Your task
Return each of the rows below unchanged, reproducing every line as it stands.

[Dataset entries]
BEGIN

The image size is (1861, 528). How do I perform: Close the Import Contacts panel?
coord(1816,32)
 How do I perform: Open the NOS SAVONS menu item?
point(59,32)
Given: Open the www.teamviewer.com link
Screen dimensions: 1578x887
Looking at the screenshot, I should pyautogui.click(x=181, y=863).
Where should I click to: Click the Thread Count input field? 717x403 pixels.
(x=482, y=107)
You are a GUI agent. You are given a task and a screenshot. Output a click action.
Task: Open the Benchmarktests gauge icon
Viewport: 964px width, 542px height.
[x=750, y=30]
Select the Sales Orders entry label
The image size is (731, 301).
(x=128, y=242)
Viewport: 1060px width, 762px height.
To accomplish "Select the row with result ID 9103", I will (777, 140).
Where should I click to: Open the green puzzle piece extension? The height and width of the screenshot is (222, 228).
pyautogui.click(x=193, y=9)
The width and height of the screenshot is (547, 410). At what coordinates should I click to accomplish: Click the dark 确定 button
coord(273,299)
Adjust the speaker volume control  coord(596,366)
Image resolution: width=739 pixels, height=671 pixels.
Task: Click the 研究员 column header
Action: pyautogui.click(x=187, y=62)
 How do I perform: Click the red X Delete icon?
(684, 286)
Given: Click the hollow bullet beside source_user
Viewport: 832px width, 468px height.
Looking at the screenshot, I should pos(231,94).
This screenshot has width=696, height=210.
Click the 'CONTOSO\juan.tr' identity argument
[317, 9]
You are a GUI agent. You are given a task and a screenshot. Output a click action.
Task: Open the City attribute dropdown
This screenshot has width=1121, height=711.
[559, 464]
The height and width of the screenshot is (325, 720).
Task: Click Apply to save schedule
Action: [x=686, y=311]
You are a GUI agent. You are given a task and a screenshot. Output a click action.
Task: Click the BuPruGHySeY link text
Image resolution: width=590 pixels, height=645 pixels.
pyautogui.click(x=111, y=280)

END

Full response
The image size is (1861, 528). How do I perform: Close the Import Contacts panel?
coord(1816,32)
 How do I perform: Open the NOS SAVONS menu item?
point(59,32)
Given: Open the www.teamviewer.com link
Screen dimensions: 1578x887
Looking at the screenshot, I should pyautogui.click(x=181, y=863).
Where should I click to: Click the Thread Count input field? 717x403 pixels.
(x=482, y=107)
You are a GUI agent. You are given a task and a screenshot. Output a click action.
Task: Open the Benchmarktests gauge icon
Viewport: 964px width, 542px height.
[x=750, y=30]
Select the Sales Orders entry label
The image size is (731, 301).
(x=128, y=242)
Viewport: 1060px width, 762px height.
To accomplish "Select the row with result ID 9103", I will (777, 140).
Where should I click to: Open the green puzzle piece extension? The height and width of the screenshot is (222, 228).
pyautogui.click(x=193, y=9)
The width and height of the screenshot is (547, 410). At what coordinates should I click to accomplish: Click the dark 确定 button
coord(273,299)
Adjust the speaker volume control  coord(596,366)
Image resolution: width=739 pixels, height=671 pixels.
Task: Click the 研究员 column header
Action: pyautogui.click(x=187, y=62)
 How do I perform: Click the red X Delete icon?
(684, 286)
Given: Click the hollow bullet beside source_user
Viewport: 832px width, 468px height.
Looking at the screenshot, I should pos(231,94).
This screenshot has width=696, height=210.
Click the 'CONTOSO\juan.tr' identity argument
[317, 9]
You are a GUI agent. You are given a task and a screenshot. Output a click action.
Task: Open the City attribute dropdown
This screenshot has width=1121, height=711.
[559, 464]
The height and width of the screenshot is (325, 720).
Task: Click Apply to save schedule
Action: [x=686, y=311]
You are a GUI agent. You are given a task and a screenshot. Output a click action.
Task: Click the BuPruGHySeY link text
Image resolution: width=590 pixels, height=645 pixels.
pyautogui.click(x=111, y=280)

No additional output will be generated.